I reconnected with a friend after not talking for five years. We both seemed to realize we’d played a part in the dissolution of our friendship and had both been in the wrong. It was great to see her again and resume our friendship.

I pulled up to Chanell’s house around 1:00 pm. Her corner house was beautifully decorated, newly remodeled, and I was impressed by how quickly she had unpacked. She had only been living in the house for about one month but it already felt like a cozy home. I was nervous and excited at the same time since I hadn’t seen her in five years.

Chanell and I met at work about seven years ago. We were both supervisors and we quickly became friends. At that time, she only lived about two miles from me in Long Beach so we’d meet up for happy hour, or just to hang out.

Chanell is intelligent, fun, caring, and hilarious. She made me laugh all the time with her comedic timing and facial expressions. We had so many fun times together in Long Beach.

Within that first year of our friendship, she got engaged to her boyfriend, Matt. I was delighted when she asked if I would be a bridesmaid in her wedding. Three weeks before the wedding, the bridal party went to San Luis Obispo (about four hours north of Long Beach) for the bachelorette party weekend.
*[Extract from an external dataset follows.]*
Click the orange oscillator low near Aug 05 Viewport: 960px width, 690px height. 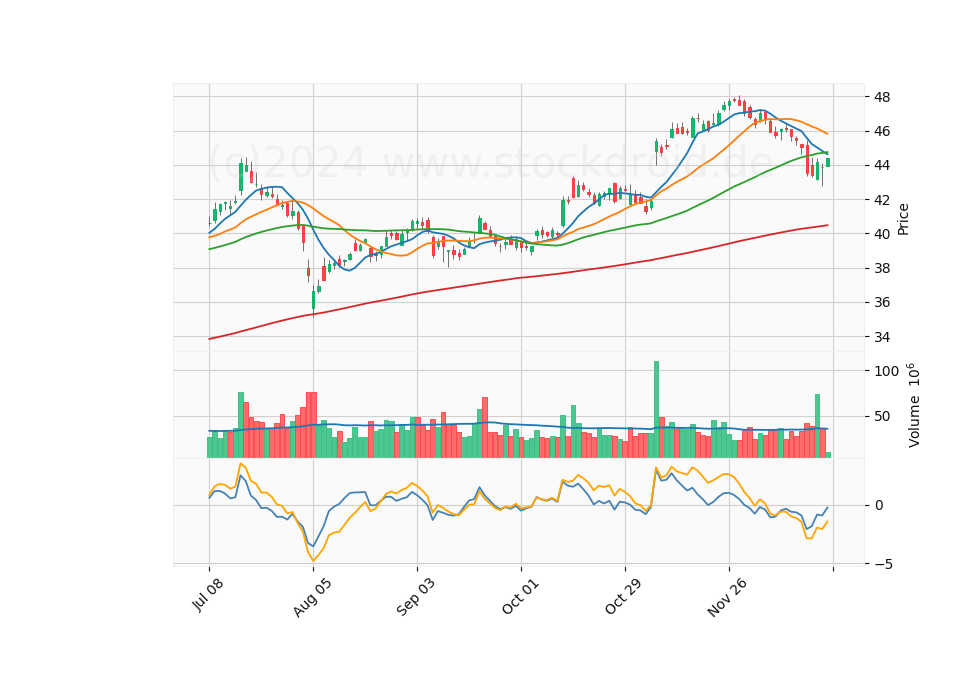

We took the train there, went wine tasting in a limo, and had a nice dinner. It had been a great time, until Chanell and I ended up getting into a fight. The fight led to me sleeping in the other room, and taking a taxi at 6:00 am the next morning to the train station to go back home, alone.

I felt like I had ruined her party and upset her, and I didn’t want to ruin the next day too. I cried the entire way home, feeling heartbroken.

After several emails back and forth, we hadn’t solved anything. We had tried to explain our side of the story to each other – things that had built up over the previous couple of months, but we hadn’t been able to see each other’s side.

I didn’t go to the wedding and was upset about it for weeks. I had dreams about the incident because I was stressed, knowing that our friendship had dissolved – and dissolved so quickly.

Five years had gone by but I would still think about her from time to time. I heard through mutual friends she had moved around a little because her husband is in the Navy. They also had two kids. It made me remember that at one point, we talked about having kids at the same time so they could grow up together.

Then this past June, Chanell sent me a message saying a mutual friend had informed her of my upcoming adventure. She now lived in Mount Vernon, Washington and she offered me a place to stay and a friendly face. It worked out perfectly because it’s only about an hour and a half from Seattle and was on the way to Vancouver, British Columbia.

She apologized for how things ended and said she valued our friendship. I had been surprised to hear from her but I took her up on her offer to stay with her and her family. I was nervous upon arriving because I didn’t know if things would be awkward and I’d be meeting her kids for the first time, she had a 1-1/2 and 3-1/2 year old.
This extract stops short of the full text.